Untuk apa disuruh angkat tangan tinggi-tinggi? Agar mudah REBAH berjamaah. Orang-orang itu saling bergandengan tangan dan diperintah jangan dilepaskan meskipun ada yang REBAH. Dalam kondisi demikian bila ada yang REBAH maka dia akan MENYERET yang lainnya ke belakang. Orang yang sedang mengangkat tangannya tinggi-tingga PASTI rebah ketika ditarik ke belakang.

Menit ke 1:45: Philip Mantofa mengangkat tangannya yang memegang jas ke atas kemudian berteriak, “RECEIVED! namun TIDAK ada yang langsung REBAH seperti biasanya kalau dia berteriak ““Touch!” Setelah 3 detik berlalu sejak dia berteriam baru terjadi rebah di akhir menit ke 1:51. Hanya satu orang yang rebah lalu menyeret orang-orang lainnya

Kenapa TIDAK langsung REBAH? Karena Philip Mantofa menganti mantera “Touch!”  yang biasa dia ucapkan dengan mantera baru yaitu “RECEIVED.” Orang banyak itu TIDAK tahu bahwa mantera “Touch!”  sudah diganti dengan mantera baru, RECEIVED!”

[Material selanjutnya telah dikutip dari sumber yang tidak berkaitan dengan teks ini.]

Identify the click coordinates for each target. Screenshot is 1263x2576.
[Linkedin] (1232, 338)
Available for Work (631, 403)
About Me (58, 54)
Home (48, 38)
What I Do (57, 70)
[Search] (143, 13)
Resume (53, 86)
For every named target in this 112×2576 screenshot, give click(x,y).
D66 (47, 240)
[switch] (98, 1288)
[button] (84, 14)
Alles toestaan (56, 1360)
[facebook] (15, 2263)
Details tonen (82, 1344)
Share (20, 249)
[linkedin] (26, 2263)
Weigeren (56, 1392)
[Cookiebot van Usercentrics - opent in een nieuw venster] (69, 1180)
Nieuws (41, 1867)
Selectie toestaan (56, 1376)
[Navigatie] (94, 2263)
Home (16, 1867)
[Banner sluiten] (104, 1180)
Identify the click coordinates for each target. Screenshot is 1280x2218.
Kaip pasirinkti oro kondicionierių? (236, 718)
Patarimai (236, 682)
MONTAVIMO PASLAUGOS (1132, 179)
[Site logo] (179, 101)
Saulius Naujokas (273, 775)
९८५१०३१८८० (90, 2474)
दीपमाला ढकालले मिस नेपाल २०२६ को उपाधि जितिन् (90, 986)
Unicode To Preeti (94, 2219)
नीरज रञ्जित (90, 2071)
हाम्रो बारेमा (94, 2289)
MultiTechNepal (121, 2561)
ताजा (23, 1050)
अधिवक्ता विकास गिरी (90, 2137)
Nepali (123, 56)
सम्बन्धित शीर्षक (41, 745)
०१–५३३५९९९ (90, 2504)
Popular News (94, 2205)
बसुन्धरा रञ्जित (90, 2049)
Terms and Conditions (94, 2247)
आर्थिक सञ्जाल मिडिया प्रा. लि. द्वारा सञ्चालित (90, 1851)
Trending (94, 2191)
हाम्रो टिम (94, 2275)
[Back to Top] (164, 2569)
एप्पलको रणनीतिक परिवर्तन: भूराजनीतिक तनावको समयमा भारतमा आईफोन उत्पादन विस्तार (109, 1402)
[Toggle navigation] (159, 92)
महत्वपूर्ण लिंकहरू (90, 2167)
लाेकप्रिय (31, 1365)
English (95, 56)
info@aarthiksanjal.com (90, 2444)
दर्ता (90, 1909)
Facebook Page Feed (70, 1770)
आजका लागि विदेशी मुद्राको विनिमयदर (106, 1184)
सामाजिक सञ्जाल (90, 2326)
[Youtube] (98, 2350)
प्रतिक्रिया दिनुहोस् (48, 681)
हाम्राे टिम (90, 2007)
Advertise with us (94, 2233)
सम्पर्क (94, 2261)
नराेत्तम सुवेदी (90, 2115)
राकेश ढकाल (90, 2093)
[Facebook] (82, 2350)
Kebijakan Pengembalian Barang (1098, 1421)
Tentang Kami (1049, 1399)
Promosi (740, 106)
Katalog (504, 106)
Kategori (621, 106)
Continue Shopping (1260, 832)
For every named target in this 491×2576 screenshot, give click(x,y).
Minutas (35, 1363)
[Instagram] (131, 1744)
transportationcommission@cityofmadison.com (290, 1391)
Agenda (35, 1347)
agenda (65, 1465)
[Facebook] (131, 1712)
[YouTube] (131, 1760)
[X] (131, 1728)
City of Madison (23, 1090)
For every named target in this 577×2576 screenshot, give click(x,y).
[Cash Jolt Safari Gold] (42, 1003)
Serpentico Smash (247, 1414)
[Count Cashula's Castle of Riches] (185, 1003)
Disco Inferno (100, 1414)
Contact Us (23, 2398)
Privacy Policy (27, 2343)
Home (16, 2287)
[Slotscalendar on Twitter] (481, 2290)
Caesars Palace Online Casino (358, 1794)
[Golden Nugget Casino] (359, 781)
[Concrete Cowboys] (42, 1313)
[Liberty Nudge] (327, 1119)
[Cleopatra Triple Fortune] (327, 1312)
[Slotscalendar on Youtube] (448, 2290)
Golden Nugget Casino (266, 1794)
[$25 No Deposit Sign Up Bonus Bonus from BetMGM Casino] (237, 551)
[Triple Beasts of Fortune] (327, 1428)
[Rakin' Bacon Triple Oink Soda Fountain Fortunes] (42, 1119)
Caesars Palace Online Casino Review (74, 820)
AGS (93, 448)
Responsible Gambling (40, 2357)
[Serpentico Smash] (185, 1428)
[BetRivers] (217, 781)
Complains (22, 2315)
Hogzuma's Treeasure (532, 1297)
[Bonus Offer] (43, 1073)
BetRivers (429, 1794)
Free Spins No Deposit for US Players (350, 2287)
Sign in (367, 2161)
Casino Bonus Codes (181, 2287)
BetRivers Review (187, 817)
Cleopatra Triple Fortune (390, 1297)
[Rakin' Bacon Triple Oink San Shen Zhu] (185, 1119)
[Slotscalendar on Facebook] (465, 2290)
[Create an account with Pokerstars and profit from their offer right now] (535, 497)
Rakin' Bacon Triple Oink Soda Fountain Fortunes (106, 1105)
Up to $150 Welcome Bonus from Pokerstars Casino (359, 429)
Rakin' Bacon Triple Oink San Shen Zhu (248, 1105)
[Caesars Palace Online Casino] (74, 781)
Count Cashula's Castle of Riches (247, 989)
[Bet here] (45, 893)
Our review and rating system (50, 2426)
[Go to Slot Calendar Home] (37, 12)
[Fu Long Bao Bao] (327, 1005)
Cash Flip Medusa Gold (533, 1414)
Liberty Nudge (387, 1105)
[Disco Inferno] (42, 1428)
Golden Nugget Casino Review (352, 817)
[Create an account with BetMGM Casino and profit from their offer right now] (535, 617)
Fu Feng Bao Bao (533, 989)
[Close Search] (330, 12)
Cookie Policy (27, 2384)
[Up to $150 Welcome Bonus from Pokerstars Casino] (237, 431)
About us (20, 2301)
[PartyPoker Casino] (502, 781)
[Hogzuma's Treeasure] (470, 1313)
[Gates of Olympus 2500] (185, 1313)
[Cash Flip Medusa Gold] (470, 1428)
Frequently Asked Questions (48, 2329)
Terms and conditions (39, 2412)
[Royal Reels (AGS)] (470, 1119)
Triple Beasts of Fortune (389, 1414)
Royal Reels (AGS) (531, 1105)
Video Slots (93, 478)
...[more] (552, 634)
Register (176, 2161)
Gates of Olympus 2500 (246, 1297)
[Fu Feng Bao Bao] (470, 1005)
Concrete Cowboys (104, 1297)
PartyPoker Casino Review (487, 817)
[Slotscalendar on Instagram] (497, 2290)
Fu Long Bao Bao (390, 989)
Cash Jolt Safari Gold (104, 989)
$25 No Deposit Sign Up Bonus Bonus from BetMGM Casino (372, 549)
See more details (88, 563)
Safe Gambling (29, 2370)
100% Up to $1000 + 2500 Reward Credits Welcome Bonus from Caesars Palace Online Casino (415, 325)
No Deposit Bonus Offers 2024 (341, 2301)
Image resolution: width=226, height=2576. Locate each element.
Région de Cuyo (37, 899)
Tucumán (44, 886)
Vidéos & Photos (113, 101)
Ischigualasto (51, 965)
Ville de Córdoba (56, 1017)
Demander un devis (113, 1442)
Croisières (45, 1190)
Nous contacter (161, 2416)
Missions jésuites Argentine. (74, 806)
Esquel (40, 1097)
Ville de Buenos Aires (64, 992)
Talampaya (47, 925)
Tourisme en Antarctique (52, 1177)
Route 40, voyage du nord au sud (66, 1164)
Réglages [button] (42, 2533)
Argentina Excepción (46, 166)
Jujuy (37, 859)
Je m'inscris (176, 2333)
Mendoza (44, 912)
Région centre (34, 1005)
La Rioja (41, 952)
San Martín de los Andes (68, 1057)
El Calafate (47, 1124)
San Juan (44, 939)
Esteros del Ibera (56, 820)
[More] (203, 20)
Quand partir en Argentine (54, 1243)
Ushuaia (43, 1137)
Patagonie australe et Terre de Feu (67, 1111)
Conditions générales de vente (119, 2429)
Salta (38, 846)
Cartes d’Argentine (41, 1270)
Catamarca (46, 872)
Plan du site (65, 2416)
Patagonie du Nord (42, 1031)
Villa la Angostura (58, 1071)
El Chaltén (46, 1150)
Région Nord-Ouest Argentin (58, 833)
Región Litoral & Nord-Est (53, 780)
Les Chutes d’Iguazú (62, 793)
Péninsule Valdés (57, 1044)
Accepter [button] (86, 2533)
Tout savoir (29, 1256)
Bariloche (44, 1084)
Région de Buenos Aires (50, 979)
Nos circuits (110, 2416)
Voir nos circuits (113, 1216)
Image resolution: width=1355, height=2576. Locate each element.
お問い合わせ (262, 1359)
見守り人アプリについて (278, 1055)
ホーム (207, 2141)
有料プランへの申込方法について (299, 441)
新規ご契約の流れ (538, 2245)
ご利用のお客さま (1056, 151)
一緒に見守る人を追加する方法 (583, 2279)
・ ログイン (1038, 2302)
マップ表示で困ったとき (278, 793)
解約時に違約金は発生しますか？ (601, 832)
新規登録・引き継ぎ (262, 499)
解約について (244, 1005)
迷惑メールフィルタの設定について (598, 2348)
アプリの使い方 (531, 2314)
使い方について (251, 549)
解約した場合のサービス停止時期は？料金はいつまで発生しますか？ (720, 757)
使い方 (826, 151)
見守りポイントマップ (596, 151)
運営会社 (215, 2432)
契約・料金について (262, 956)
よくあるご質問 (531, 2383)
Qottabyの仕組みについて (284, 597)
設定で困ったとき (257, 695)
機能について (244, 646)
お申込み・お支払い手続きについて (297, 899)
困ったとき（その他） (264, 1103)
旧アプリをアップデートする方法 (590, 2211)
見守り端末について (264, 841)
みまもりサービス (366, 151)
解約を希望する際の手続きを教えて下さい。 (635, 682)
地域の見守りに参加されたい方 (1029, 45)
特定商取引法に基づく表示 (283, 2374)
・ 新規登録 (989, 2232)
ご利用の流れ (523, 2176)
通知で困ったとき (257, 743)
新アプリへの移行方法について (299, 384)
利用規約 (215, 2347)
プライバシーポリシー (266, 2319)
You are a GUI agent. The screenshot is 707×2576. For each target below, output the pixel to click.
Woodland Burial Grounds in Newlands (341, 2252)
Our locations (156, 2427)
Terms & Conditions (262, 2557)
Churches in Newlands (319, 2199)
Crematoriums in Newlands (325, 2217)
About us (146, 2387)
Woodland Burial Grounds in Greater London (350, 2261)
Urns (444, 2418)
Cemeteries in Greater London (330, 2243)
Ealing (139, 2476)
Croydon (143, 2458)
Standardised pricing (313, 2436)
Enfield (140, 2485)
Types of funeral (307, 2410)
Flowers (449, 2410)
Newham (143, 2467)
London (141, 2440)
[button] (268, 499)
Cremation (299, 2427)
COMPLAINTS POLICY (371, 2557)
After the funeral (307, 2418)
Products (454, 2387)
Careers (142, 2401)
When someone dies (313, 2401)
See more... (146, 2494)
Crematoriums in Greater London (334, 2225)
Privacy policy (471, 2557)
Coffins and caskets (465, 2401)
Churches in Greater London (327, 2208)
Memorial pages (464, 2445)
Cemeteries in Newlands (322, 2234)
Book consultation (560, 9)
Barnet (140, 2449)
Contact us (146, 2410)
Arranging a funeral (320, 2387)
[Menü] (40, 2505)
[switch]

Menit ke 1:59: Philip mantofa meninggalkan orang-orang yang tidak roboh itu. Dia bergeser ke bagian kiri panggung sambil memberi perintah agar semuanya angkat tangan. Dia mengulangi perintah “angkat tangan tinggi-tinggi!” sekali lagi lalu berjalan ke tepi panggung mendekati orang banyak.

Menit ke 2:09: Philip mengangkat tangan kanannya yang memegang jas dan berteriak, “RECEIVED!” Tidak ada yang REBAH. Dia lalu mengarahkan tangannya ke kumpulan orang di kanannya dan berteriak, “Roh!” Tidak ada yang rebah.

Menit ke 2:14: Seorang gundul berseragam kaos hitam tidak bergandengan tangan dengan anggota pasukan penyanggah rebah, adalah bukti bahwa pangkatnya adalah koordinator lapangan (korlap). Dia memandang Philip keheranan. Nampaknay dia heran, kenapa tidak ada yang rebah? Kenapa Philip Mantofa yang biasanya sakti mandraguna kehilangan kesaktiannya? Kenapa pukulan roh kudusnya tidak berkuasa? Kenapa tidak mujarab?

Menit ke 2:18:  Karena pukulan roh kudusnya gagal maka Philip Mantofa pun kembali bergerak ke kanan, ke bagian kiri panggung. Dia kembali memberi perintah agar semua orang MENGANGKAT tangannya tinggi-tinggi. Dia mengulangi perintahnya sekali lagi.

Menit ke 2:25: Philip Mantofa berteriak, “Dalam nama Yesus  Holy spirit kuberikan padamu. Apa yang aku punya kuberikan kepadamu,” sambil melancarkan pukulan roh kudus dengan jasnya. Sayang, tidak ada yang rebah.

Menit ke 2:31: Philip Mantofa berteriak, “Terimalah! Dalam Nama Yesus Kristus,” sambil mengayunkan jasnya. Namun tidak ada yang rebah.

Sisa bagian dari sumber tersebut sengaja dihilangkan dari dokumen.